All Notices > Security Notices > Linux Sudo Local Privilege Escalation Vulnerabilities (CVE-2025-32462 and CVE-2025-32463)

Linux Sudo Local Privilege Escalation Vulnerabilities (CVE-2025-32462 and CVE-2025-32463)

Jul 07, 2025 GMT+08:00

I. Overview

Huawei Cloud noticed that Linux sudo has fixed two local privilege escalation vulnerabilities (CVE-2025-32462 and CVE-2025-32463). Attackers can exploit these vulnerabilities to escalate their common user privileges to root privileges. The POCs/EXPs of these vulnerabilities have been disclosed and the risks are high.

CVE-2025-32462 is a local privilege escalation vulnerability in Linux sudo. The flaw lies with the -h (-host) option, which was intended to be used in conjunction with -l (--list) to view sudo privileges for a different host. However, the function of this option is not restricted to permission query, and attackers can execute commands or use sudoedit to edit files to escalate their privileges locally.

CVE-2025-32463 is a local privilege escalation vulnerability in Linux sudo. The sudo configuration does not restrict the use of chroot(). Unprivileged users can call chroot() on the writable and untrusted paths they control to trigger dynamic library loading, thereby executing arbitrary code with root privileges.

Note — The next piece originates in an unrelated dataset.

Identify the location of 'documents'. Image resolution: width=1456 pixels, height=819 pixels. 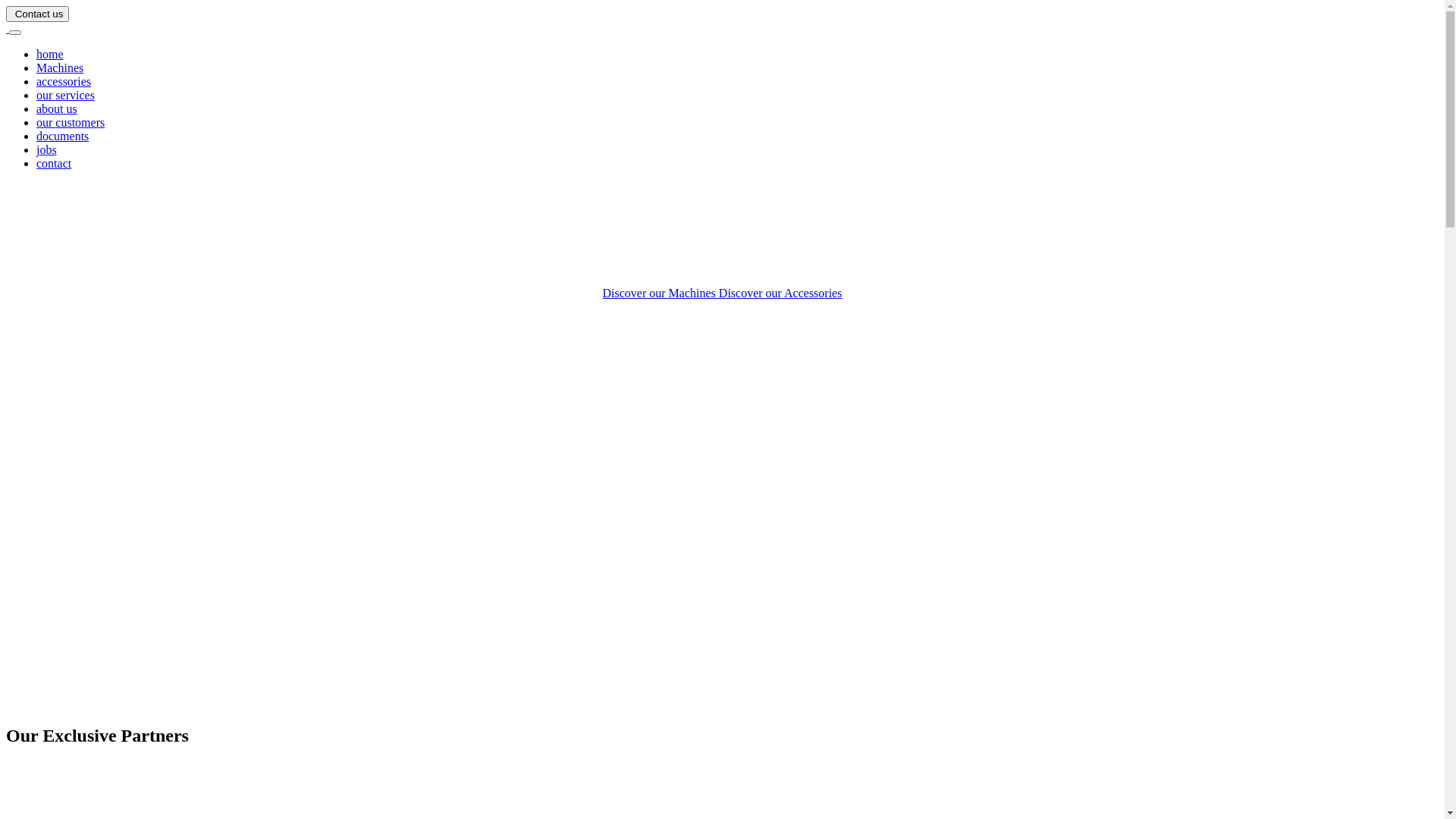
(61, 135).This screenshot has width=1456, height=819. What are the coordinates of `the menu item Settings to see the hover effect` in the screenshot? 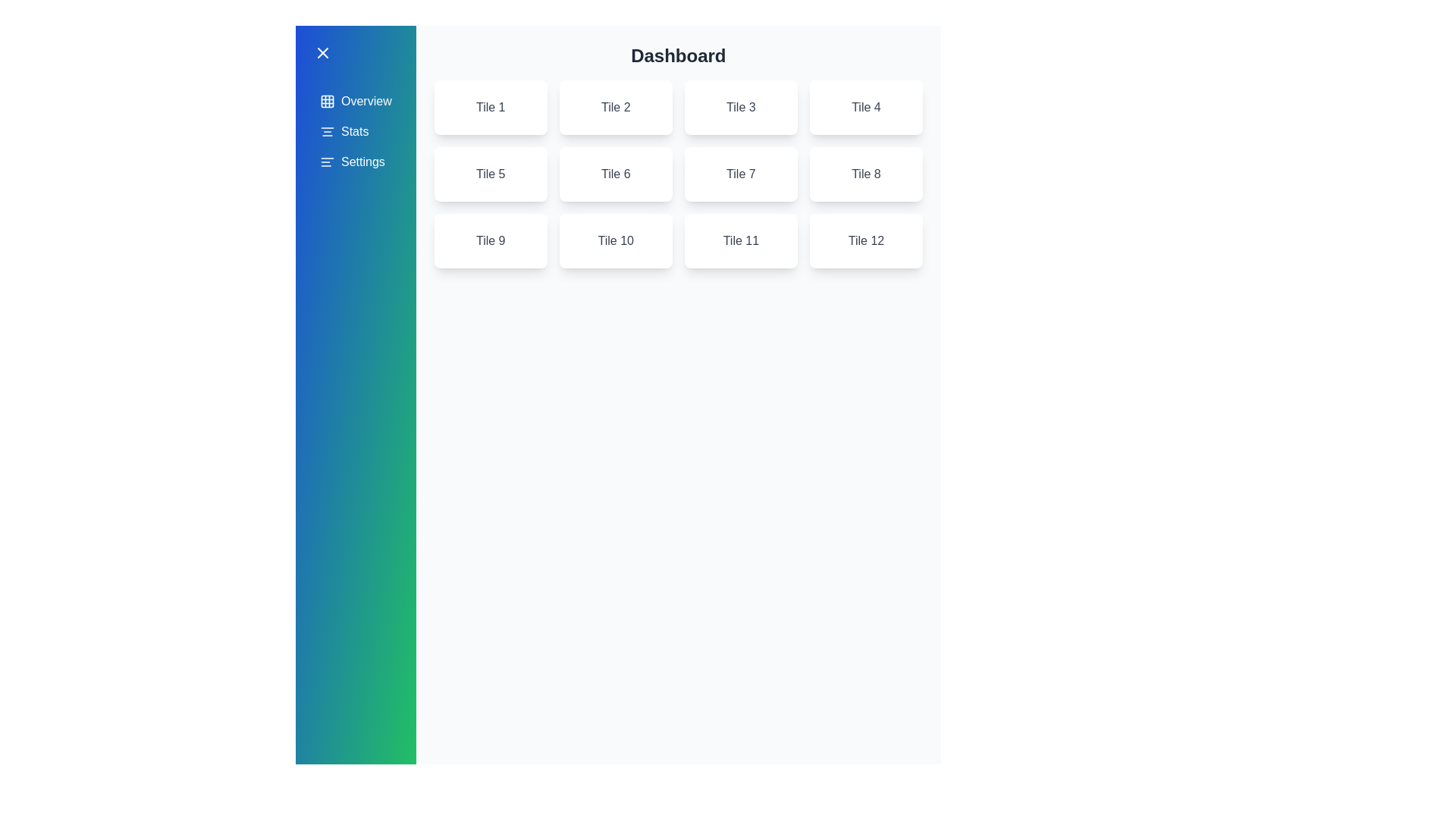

Sudo is a utility for Unix and Unix-based OSs. It allows authorized users to securely run commands as other users (usually superusers). It is widely used in system management and maintenance, and provides flexible access control, allowing administrators to accurately specify which users can execute specific commands and under what conditions. If you are a sudo user, check your sudo version and implement timely security hardening.

References:

https://www.stratascale.com/vulnerability-alert-CVE-2025-32462-sudo-host

https://www.stratascale.com/vulnerability-alert-CVE-2025-32463-sudo-chroot

II. Severity

Severity: important

(Severity: low, moderate, important, and critical)

III. Affected Products

Affected versions:

CVE-2025-32462:

1.9.0 <= sudo <= 1.9.17

1.8.8 <= sudo <= 1.8.32

CVE-2025-32463:

1.9.14 <= sudo <= 1.9.17

Note: The old versions (current version <= 1.8.32) of sudo is not vulnerable because the chroot function does not exist.

Secure versions:

sudo >= 1.9.17p1

IV. Vulnerability Handling

This vulnerability has been fixed in the latest official version. If your service version falls into the affected range, upgrade it to the secure version.

https://www.sudo.ws/security/advisories/host_any/

https://www.sudo.ws/security/advisories/chroot_bug

Note: Before fixing vulnerabilities, back up your files and conduct a thorough test.